Я вспомнила шерифа Парсонса, доктора Бойла и нашего городского газетчика. Если у нас убили ребенка — убили зверски, — об этом кричат все газеты. Об этом говорит весь город. Этим занимается шериф, и его полиция, и суд, и пресса, и кто угодно еще... Я думала, что в Хогвартсе будет точно так же. что мы полностью защищены.
У нас есть деканы, старосты, директор. У нас есть аврорат и Визенгамот, Министерство магии. У нас есть товарищи, родители, учителя... Если с нами что-то случится, они будут защищать нас. Получается, что я ошиблась.
Умер человек, и от него отмахнулись, как от использованного материала. Или я что-то не понимаю?
Я надеялась, что ошибаюсь.
Не может быть такого. Во мне всё кричит, что я не верю в это. На самом деле всё не так!
Правосудие должно наступить для всех. Даже для Пожирателей смерти — если Северус им был. Не знаю. Мы уже не были настолько откровенны.

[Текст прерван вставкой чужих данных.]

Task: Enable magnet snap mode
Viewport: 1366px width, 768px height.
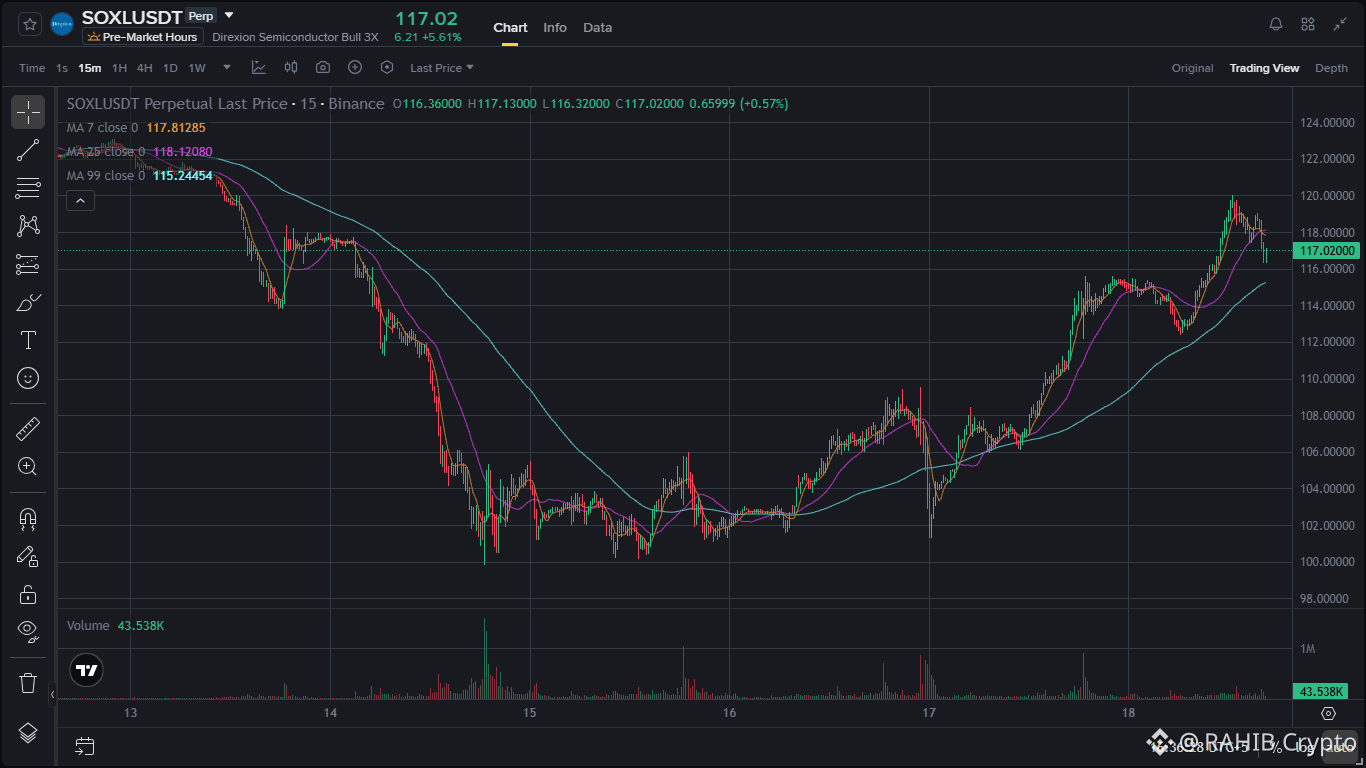Action: (28, 518)
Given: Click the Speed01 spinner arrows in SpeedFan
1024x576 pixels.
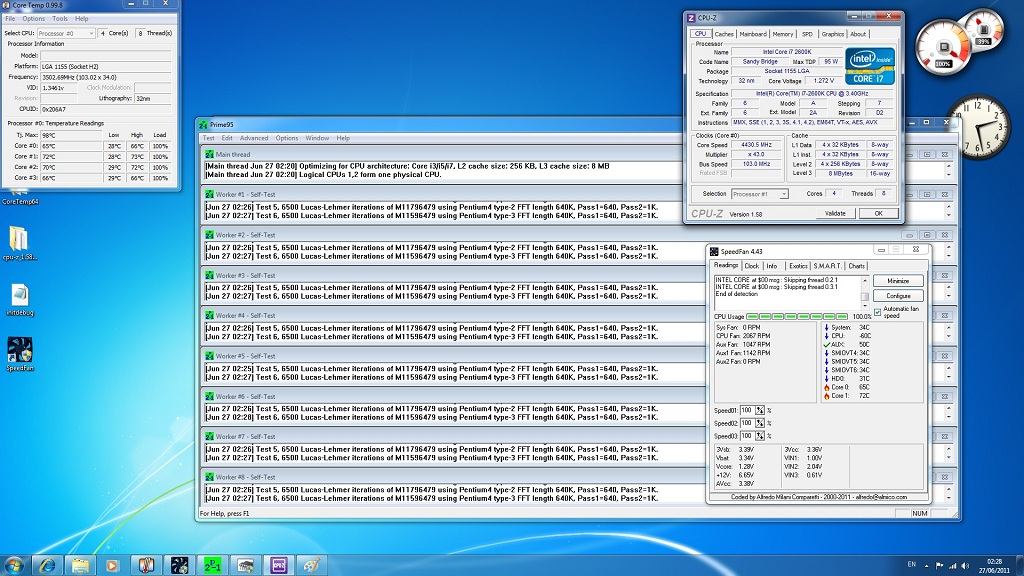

Мы очень отдалились друг от друга за последний год, нас раздражало друг в друге буквально всё. Мне не нравились его друзья, его интересы, его компания, его мнения. Мне не нравилось, что он говорит о школе и о политике. Я прямо заявляла, что его друзья — бандиты, а его драгоценный Лорд, чтобы он ни плел про спасение Британии и светлые идеалы, на самом деле нацист, преступник и убийца. И об этом все знают.
Кроме тех, кто желает закрывать глаза.
А Северус отвечал, что ему не нравятся мои друзья, мой кумир Дамблдор и мои воззрения на волшебный мир, науку и искусство. Он отвечал, что мои друзья Мародеры — бандиты, по которым Азкабан плачет, а мой Дамблдор — двуличный беспринципный деспот, и сотни людей, несправедливо отправленных им в Азкабан в бытность председателем Визенгамота, могут это доказать. Что он приговаривал к Поцелую дементора невинных людей. Что его давно все раскусили, кроме тех, кто хочет обманывать себя...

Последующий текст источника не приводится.